TASK STATEMENT:
What is needed here is an exact transcription of the entries that follow.

Items from a dataset:

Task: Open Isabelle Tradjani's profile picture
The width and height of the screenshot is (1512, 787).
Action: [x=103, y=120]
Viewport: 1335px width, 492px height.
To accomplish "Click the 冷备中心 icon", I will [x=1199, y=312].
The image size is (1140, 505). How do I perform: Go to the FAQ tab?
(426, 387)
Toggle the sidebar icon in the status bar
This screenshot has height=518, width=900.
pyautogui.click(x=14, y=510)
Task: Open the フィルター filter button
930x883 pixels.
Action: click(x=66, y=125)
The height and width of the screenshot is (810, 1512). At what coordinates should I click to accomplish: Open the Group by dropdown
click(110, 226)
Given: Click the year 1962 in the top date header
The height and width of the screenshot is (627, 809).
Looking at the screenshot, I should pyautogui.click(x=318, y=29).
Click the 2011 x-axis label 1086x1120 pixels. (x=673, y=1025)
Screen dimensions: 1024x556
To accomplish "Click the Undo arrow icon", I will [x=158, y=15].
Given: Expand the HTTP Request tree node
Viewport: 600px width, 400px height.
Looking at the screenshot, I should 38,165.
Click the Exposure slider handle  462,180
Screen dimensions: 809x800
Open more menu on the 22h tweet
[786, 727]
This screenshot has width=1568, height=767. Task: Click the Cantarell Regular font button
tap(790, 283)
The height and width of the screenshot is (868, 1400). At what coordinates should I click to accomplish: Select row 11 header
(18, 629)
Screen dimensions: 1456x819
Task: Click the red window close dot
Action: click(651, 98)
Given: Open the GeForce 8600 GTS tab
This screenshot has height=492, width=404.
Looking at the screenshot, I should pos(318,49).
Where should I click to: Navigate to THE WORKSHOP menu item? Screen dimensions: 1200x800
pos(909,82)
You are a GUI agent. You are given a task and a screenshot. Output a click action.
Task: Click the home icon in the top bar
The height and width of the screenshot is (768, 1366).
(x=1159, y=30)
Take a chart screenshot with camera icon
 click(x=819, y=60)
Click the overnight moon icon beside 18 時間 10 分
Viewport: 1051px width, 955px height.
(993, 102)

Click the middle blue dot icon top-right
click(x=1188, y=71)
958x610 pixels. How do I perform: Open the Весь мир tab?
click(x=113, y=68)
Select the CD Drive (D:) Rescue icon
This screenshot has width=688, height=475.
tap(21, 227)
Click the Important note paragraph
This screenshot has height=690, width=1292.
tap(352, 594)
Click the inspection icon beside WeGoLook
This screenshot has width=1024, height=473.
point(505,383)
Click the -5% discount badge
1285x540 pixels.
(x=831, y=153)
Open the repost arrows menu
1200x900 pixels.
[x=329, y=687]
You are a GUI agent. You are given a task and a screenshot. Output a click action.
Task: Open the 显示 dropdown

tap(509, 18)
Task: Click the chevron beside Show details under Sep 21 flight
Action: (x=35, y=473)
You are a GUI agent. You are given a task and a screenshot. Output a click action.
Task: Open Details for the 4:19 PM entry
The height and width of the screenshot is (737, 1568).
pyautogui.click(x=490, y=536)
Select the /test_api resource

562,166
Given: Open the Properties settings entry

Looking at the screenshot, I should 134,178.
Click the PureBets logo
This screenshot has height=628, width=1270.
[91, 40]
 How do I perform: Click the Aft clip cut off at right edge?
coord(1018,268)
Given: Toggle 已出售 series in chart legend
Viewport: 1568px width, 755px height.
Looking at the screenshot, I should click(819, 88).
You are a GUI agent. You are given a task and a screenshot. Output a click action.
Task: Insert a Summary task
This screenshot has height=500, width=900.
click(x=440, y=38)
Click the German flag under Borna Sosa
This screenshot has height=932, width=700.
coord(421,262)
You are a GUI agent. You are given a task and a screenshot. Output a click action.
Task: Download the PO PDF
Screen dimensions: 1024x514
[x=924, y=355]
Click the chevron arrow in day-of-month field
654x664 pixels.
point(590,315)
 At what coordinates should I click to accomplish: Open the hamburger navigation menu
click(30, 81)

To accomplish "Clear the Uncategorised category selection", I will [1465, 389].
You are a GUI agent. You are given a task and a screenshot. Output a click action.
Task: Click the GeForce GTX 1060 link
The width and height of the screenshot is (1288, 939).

WRITTEN RESPONSE:
Task: Open Isabelle Tradjani's profile picture
The width and height of the screenshot is (1512, 787).
Action: [x=103, y=120]
Viewport: 1335px width, 492px height.
To accomplish "Click the 冷备中心 icon", I will [x=1199, y=312].
The image size is (1140, 505). How do I perform: Go to the FAQ tab?
(426, 387)
Toggle the sidebar icon in the status bar
This screenshot has height=518, width=900.
pyautogui.click(x=14, y=510)
Task: Open the フィルター filter button
930x883 pixels.
Action: click(x=66, y=125)
The height and width of the screenshot is (810, 1512). At what coordinates should I click to accomplish: Open the Group by dropdown
click(110, 226)
Given: Click the year 1962 in the top date header
The height and width of the screenshot is (627, 809).
Looking at the screenshot, I should pyautogui.click(x=318, y=29).
Click the 2011 x-axis label 1086x1120 pixels. (x=673, y=1025)
Screen dimensions: 1024x556
To accomplish "Click the Undo arrow icon", I will [x=158, y=15].
Given: Expand the HTTP Request tree node
Viewport: 600px width, 400px height.
Looking at the screenshot, I should 38,165.
Click the Exposure slider handle  462,180
Screen dimensions: 809x800
Open more menu on the 22h tweet
[786, 727]
This screenshot has width=1568, height=767. Task: Click the Cantarell Regular font button
tap(790, 283)
The height and width of the screenshot is (868, 1400). At what coordinates should I click to accomplish: Select row 11 header
(18, 629)
Screen dimensions: 1456x819
Task: Click the red window close dot
Action: click(651, 98)
Given: Open the GeForce 8600 GTS tab
This screenshot has height=492, width=404.
Looking at the screenshot, I should pos(318,49).
Where should I click to: Navigate to THE WORKSHOP menu item? Screen dimensions: 1200x800
pos(909,82)
You are a GUI agent. You are given a task and a screenshot. Output a click action.
Task: Click the home icon in the top bar
The height and width of the screenshot is (768, 1366).
(x=1159, y=30)
Take a chart screenshot with camera icon
 click(x=819, y=60)
Click the overnight moon icon beside 18 時間 10 分
Viewport: 1051px width, 955px height.
(993, 102)

Click the middle blue dot icon top-right
click(x=1188, y=71)
958x610 pixels. How do I perform: Open the Весь мир tab?
click(x=113, y=68)
Select the CD Drive (D:) Rescue icon
This screenshot has width=688, height=475.
tap(21, 227)
Click the Important note paragraph
This screenshot has height=690, width=1292.
tap(352, 594)
Click the inspection icon beside WeGoLook
This screenshot has width=1024, height=473.
point(505,383)
Click the -5% discount badge
1285x540 pixels.
(x=831, y=153)
Open the repost arrows menu
1200x900 pixels.
[x=329, y=687]
You are a GUI agent. You are given a task and a screenshot. Output a click action.
Task: Open the 显示 dropdown

tap(509, 18)
Task: Click the chevron beside Show details under Sep 21 flight
Action: (x=35, y=473)
You are a GUI agent. You are given a task and a screenshot. Output a click action.
Task: Open Details for the 4:19 PM entry
The height and width of the screenshot is (737, 1568).
pyautogui.click(x=490, y=536)
Select the /test_api resource

562,166
Given: Open the Properties settings entry

Looking at the screenshot, I should 134,178.
Click the PureBets logo
This screenshot has height=628, width=1270.
[91, 40]
 How do I perform: Click the Aft clip cut off at right edge?
coord(1018,268)
Given: Toggle 已出售 series in chart legend
Viewport: 1568px width, 755px height.
Looking at the screenshot, I should click(819, 88).
You are a GUI agent. You are given a task and a screenshot. Output a click action.
Task: Insert a Summary task
This screenshot has height=500, width=900.
click(x=440, y=38)
Click the German flag under Borna Sosa
This screenshot has height=932, width=700.
coord(421,262)
You are a GUI agent. You are given a task and a screenshot. Output a click action.
Task: Download the PO PDF
Screen dimensions: 1024x514
[x=924, y=355]
Click the chevron arrow in day-of-month field
654x664 pixels.
point(590,315)
 At what coordinates should I click to accomplish: Open the hamburger navigation menu
click(30, 81)

To accomplish "Clear the Uncategorised category selection", I will [1465, 389].
You are a GUI agent. You are given a task and a screenshot. Output a click action.
Task: Click the GeForce GTX 1060 link
The width and height of the screenshot is (1288, 939).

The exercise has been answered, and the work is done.